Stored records
____________

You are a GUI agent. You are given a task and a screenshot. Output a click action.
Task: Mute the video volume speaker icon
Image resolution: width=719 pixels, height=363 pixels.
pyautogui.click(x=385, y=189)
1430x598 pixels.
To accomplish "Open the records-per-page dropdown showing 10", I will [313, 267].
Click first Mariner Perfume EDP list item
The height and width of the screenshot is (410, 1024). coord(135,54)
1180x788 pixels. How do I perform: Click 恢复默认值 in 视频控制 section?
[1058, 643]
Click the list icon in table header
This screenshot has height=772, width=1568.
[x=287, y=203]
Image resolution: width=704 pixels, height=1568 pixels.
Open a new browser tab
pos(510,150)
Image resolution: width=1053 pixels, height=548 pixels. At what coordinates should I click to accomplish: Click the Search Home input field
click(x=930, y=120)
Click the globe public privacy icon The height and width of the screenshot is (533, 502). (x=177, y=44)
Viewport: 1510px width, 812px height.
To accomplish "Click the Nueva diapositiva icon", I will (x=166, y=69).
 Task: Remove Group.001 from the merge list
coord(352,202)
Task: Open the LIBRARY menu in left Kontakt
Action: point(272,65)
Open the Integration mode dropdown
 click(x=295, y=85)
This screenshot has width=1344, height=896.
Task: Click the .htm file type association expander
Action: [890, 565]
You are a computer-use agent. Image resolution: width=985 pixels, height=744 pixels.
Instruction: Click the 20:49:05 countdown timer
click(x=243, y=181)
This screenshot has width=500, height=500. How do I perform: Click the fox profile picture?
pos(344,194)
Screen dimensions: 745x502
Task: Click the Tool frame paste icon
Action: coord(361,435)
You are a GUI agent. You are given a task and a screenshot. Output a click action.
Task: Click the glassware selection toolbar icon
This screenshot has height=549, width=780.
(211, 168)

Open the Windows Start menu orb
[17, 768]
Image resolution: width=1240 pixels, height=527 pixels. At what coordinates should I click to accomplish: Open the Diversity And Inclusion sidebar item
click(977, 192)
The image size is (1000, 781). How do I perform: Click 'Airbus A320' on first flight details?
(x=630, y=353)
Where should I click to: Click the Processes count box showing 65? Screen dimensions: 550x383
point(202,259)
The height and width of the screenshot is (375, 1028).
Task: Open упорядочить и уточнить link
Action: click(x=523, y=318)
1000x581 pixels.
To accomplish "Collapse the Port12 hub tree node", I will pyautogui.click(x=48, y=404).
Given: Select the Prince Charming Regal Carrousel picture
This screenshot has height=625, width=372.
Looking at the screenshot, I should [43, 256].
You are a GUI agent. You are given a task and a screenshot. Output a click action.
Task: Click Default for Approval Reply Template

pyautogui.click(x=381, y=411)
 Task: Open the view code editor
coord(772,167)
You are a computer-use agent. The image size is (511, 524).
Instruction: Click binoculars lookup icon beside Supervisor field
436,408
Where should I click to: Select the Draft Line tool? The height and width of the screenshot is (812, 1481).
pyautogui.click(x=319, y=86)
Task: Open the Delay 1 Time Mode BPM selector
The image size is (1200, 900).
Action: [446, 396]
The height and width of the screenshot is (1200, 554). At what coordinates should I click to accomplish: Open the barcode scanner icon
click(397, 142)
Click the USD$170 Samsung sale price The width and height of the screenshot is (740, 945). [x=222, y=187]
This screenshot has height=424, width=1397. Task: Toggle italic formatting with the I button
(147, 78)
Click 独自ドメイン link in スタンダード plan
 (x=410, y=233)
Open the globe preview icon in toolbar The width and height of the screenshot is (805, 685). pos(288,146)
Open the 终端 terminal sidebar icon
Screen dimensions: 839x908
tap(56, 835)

____________

• DIRECTIONS
Reproduce every line in the data that has the word "globe" in it.

• YOUR RESPONSE
Click the globe public privacy icon The height and width of the screenshot is (533, 502). (x=177, y=44)
Open the globe preview icon in toolbar The width and height of the screenshot is (805, 685). pos(288,146)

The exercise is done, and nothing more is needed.